T cells are specific immune cells responsible for identifying and targeting pathogens. Receptors on T cells recognize proteins on the surface of infected cells, which stimulate an immune response that eliminates the disease. These cells are critical for effective health and many immunotherapies aim to amplify or enhance T cell function. In the context of cancer, these T cells lose their function and, in some cases, promote tumor growth by inhibiting other immune cells. Unfortunately, treatment efficacy is limited to specific subsets of patients due to tumor type and stage of disease. Scientists are currently working to understand more about T cell biology and enhance immunotherapy.
A recent article in Cell, by Dr. Carmit Levy and others, demonstrated that melanoma cancer cells can ‘paralyze’ immune T cells. The underlying mechanism prevents effective T cell function toward melanoma and may serve as a targetable approach in cancer treatment. This discovery is a collaborative effort between multiple institutions across Israel and in Europe. Levy is an Associate Professor in the Department of Human Genetics & Biochemistry and a Sackler Faculty of Medicine at the Tel Aviv University in Israel. Her work focuses on understanding how genetic material can promote carcinogenic mutation in skin cells that develop into melanoma. Levy and her team hope to develop novel therapeutic approaches for the treatment of skin cancer.
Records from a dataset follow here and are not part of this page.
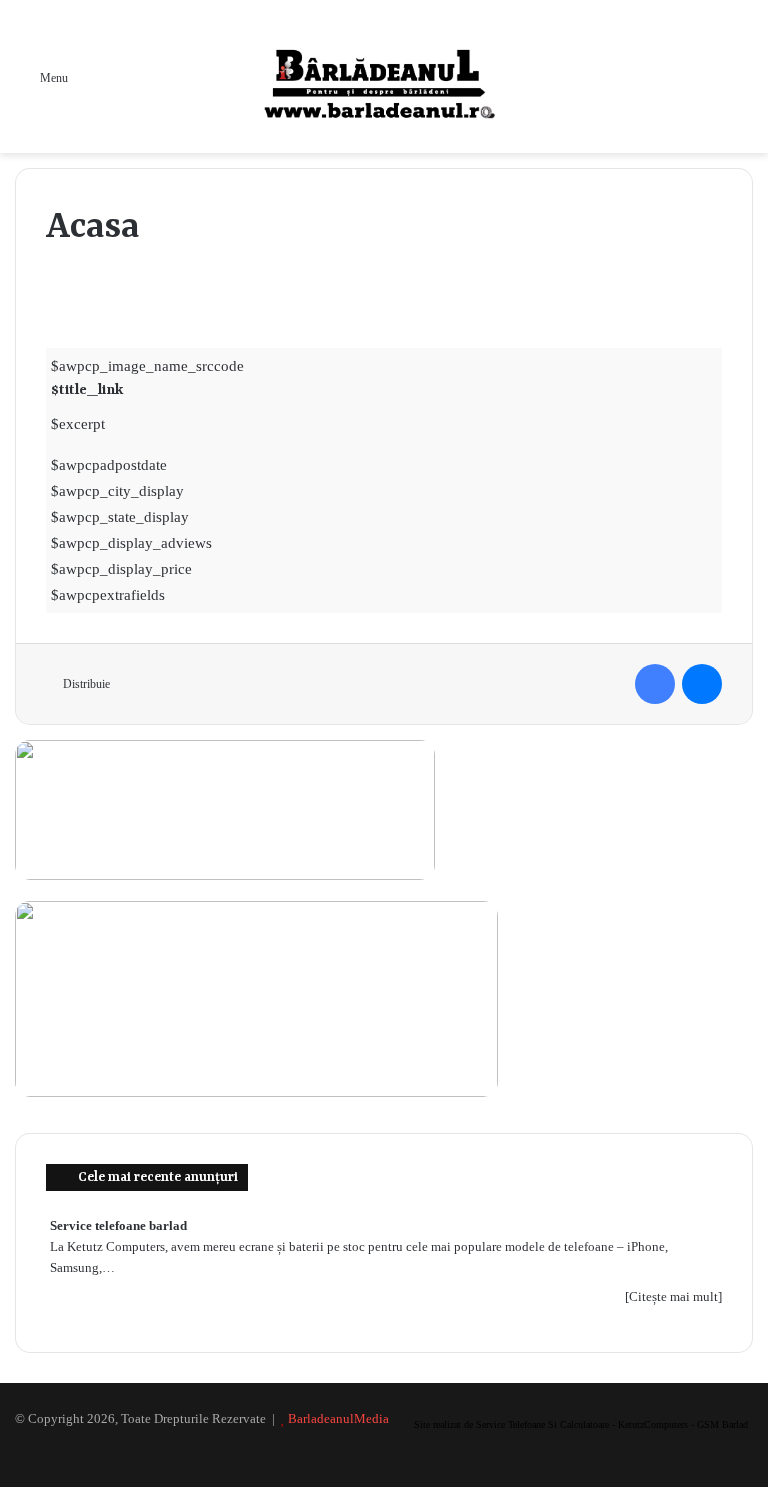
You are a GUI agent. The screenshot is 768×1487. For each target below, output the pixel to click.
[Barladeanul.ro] (384, 76)
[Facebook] (655, 684)
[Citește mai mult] (673, 1296)
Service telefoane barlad (118, 1225)
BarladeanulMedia (338, 1418)
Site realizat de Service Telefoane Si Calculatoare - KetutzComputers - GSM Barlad (581, 1424)
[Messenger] (702, 684)
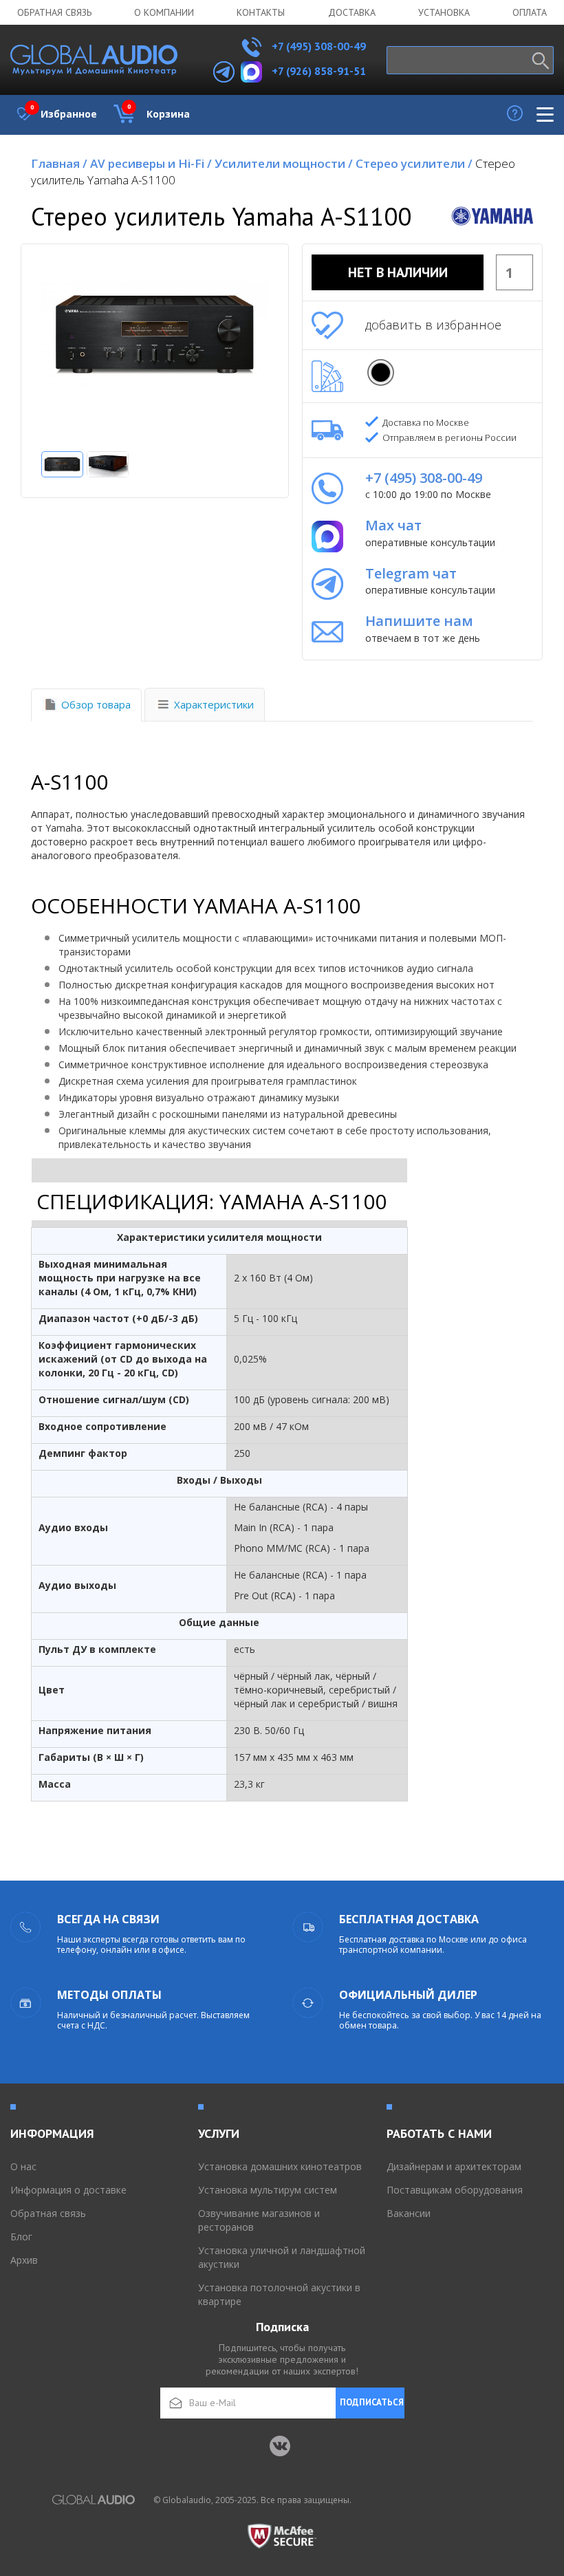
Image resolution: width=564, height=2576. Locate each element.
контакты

Extracellular vesicles (EVs) are tiny, secreted bubbles that contain biological material derived from the cell. It is through this form of material transfer that melanoma can ‘paralyze’ immune cells. Researchers focused on stage II melanoma since it is known that the cancer commonly progresses to the inner dermis layer and metastasizes to the blood and lymphatic system. Previous work by Levy report that at this stage melanoma cells secrete EVs, known as melanosomes, that drive metastasis to the blood by forming a specialized compartment or niche that create an environment favorable to the cancer.
Ligands on EV membranes were found to bind to T cells and inactivate function. In some cases, EVs even kill cells to avoid being targeted. Interestingly, it appeared that cancer cells were purposely secreting these EVs as a protective mechanism against immune cells. This is a major discovery in cancer research. Although more work needs to be done, this work provides insight into how scientists can strengthen immune cell response and avoid EVs secreted from the tumor. Overall, this research has the potential to enhance current immunotherapy and has far-reaching therapeutic implications.